● TASK
Two lines below mark the span: the one containing "514x393 pixels." and the one containing "Uncheck the Bill event checkbox". Set down both, plus every line between, exactly as they stand, and nothing else.

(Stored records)
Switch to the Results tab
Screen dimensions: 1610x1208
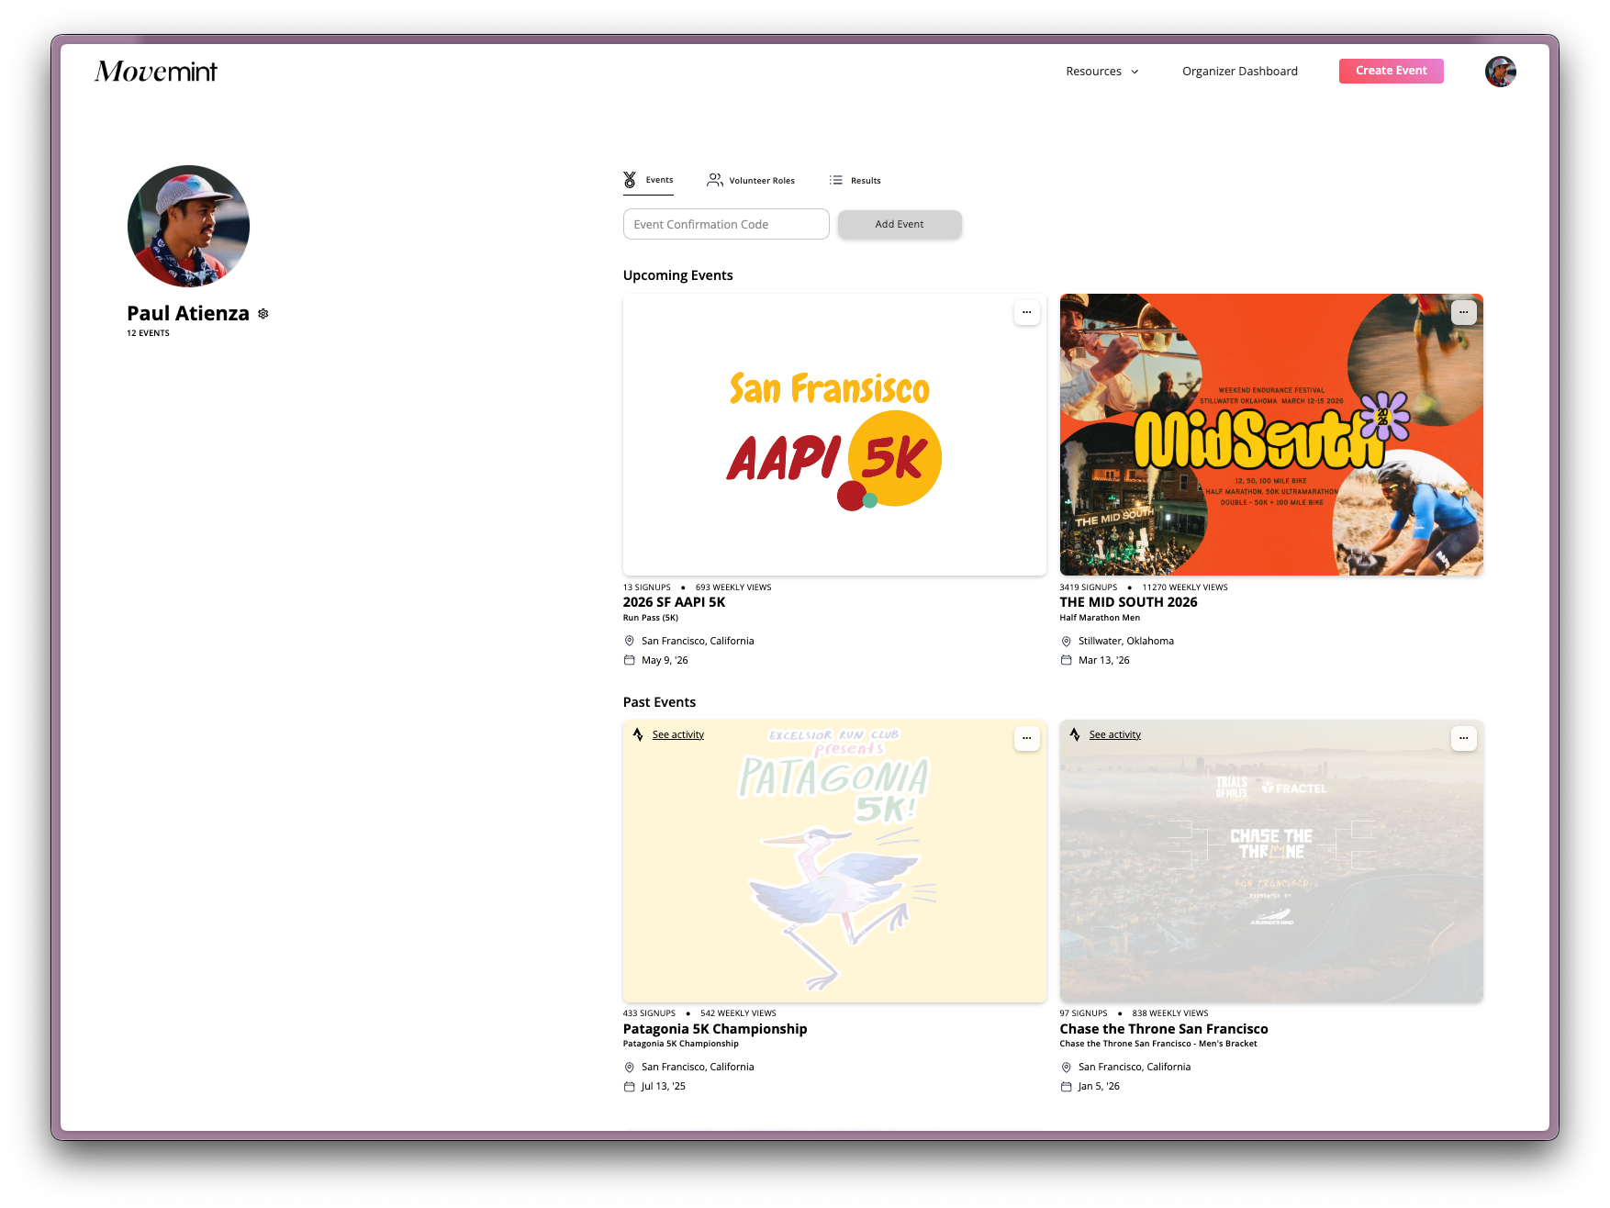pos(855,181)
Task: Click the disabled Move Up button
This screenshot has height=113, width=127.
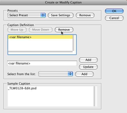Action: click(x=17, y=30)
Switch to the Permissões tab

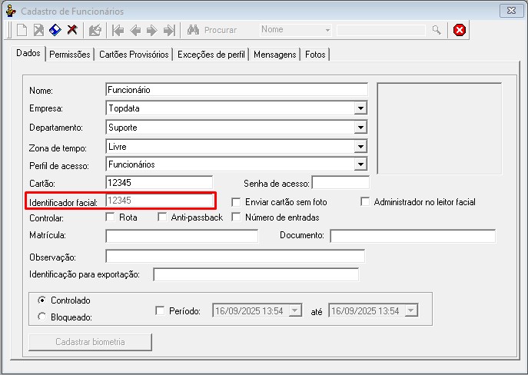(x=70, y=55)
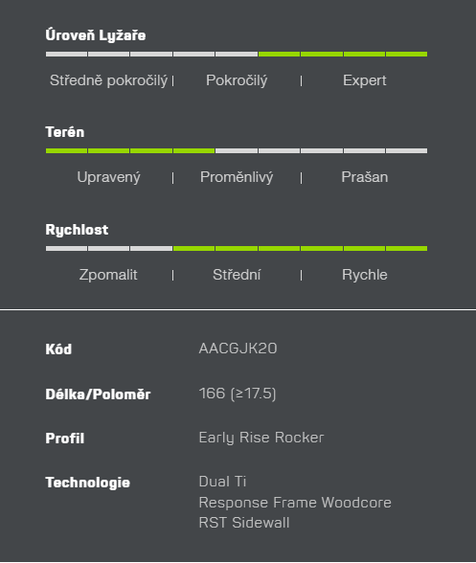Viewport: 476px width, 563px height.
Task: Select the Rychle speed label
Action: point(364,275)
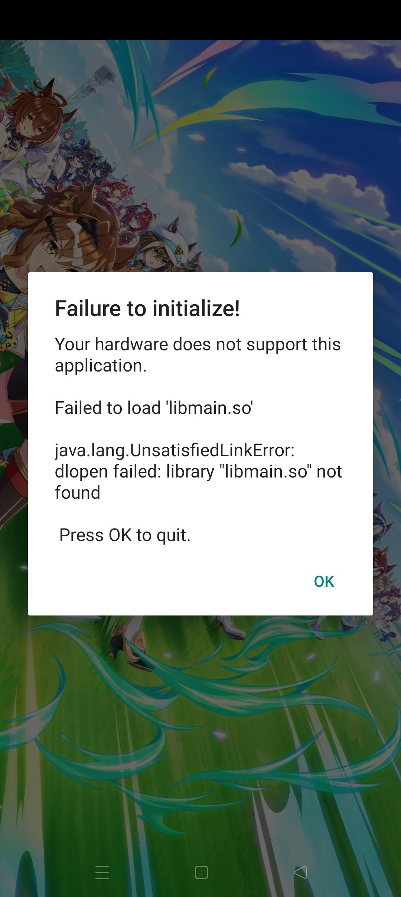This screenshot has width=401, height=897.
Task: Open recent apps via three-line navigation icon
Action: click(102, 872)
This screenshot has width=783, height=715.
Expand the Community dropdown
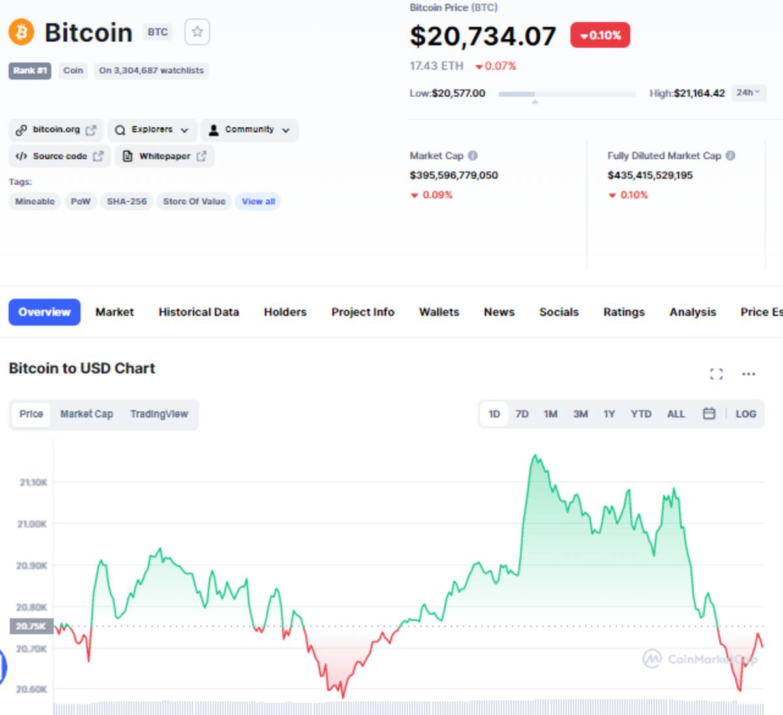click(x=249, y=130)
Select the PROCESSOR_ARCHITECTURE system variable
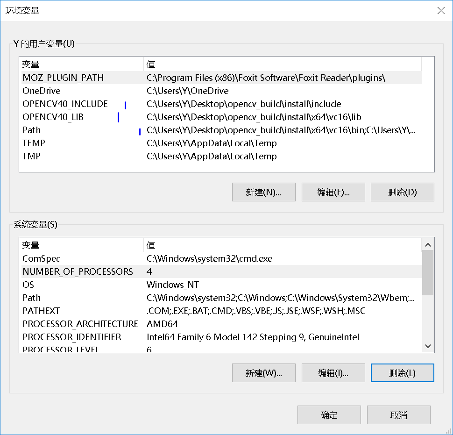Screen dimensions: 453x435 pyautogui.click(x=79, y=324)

---

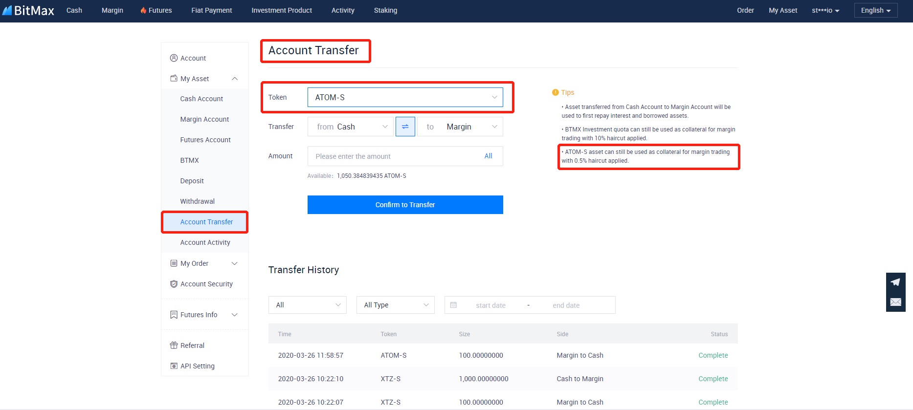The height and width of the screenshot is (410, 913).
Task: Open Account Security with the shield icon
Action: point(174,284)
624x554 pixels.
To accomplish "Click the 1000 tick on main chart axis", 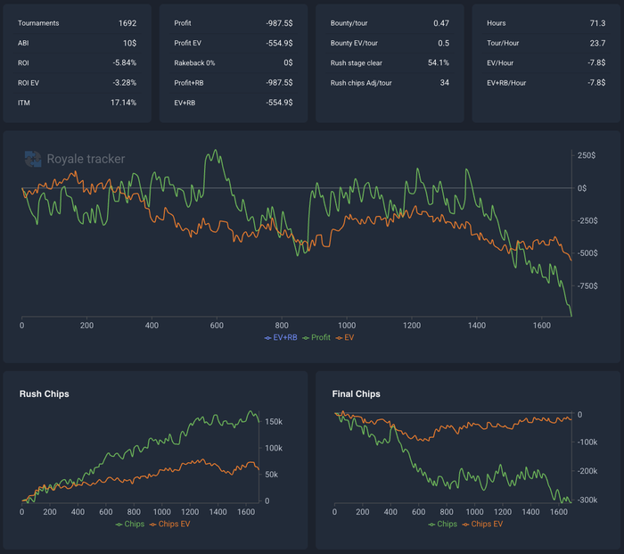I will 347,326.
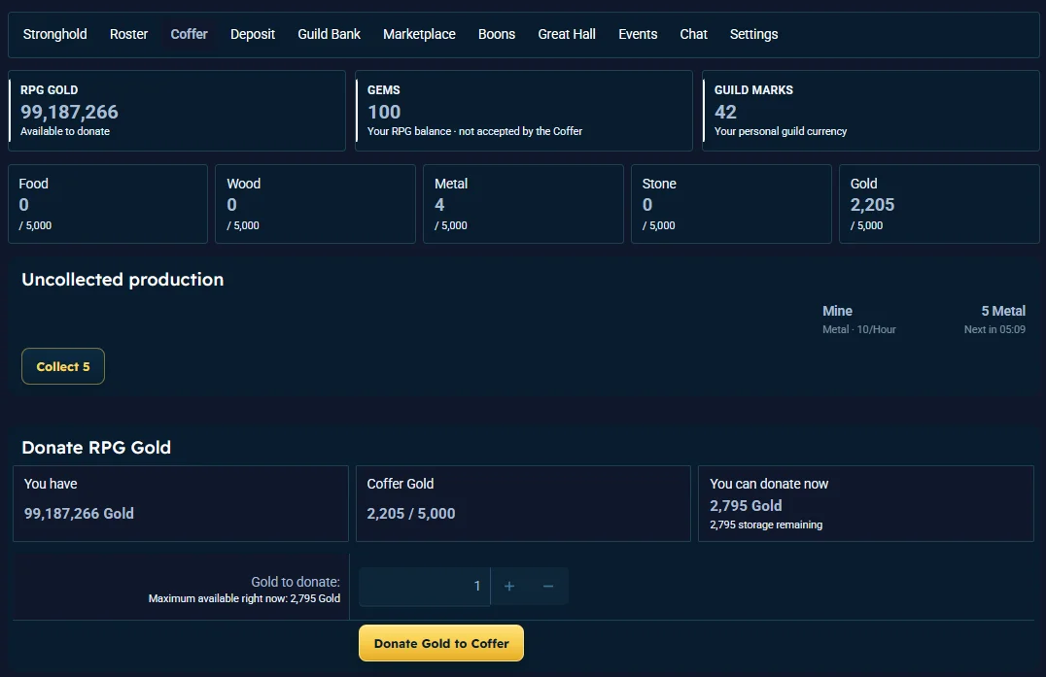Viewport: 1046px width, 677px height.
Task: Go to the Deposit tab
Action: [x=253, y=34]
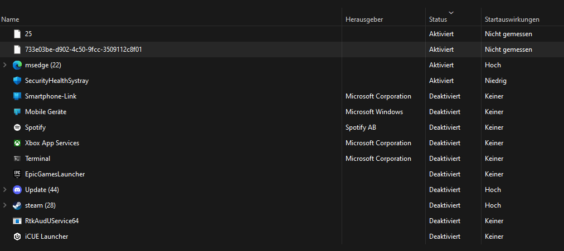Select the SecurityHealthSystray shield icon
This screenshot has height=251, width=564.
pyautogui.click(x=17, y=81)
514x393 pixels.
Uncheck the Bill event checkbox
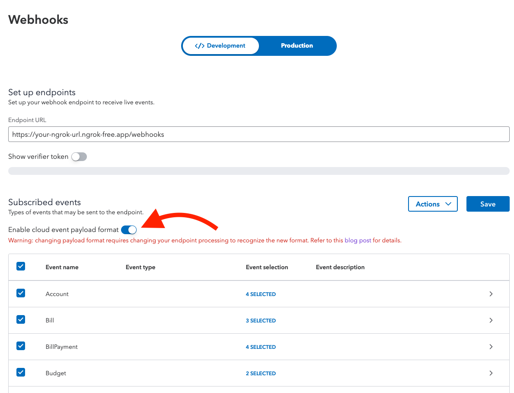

● YOUR SOLUTION
514x393 pixels.
Uncheck the Bill event checkbox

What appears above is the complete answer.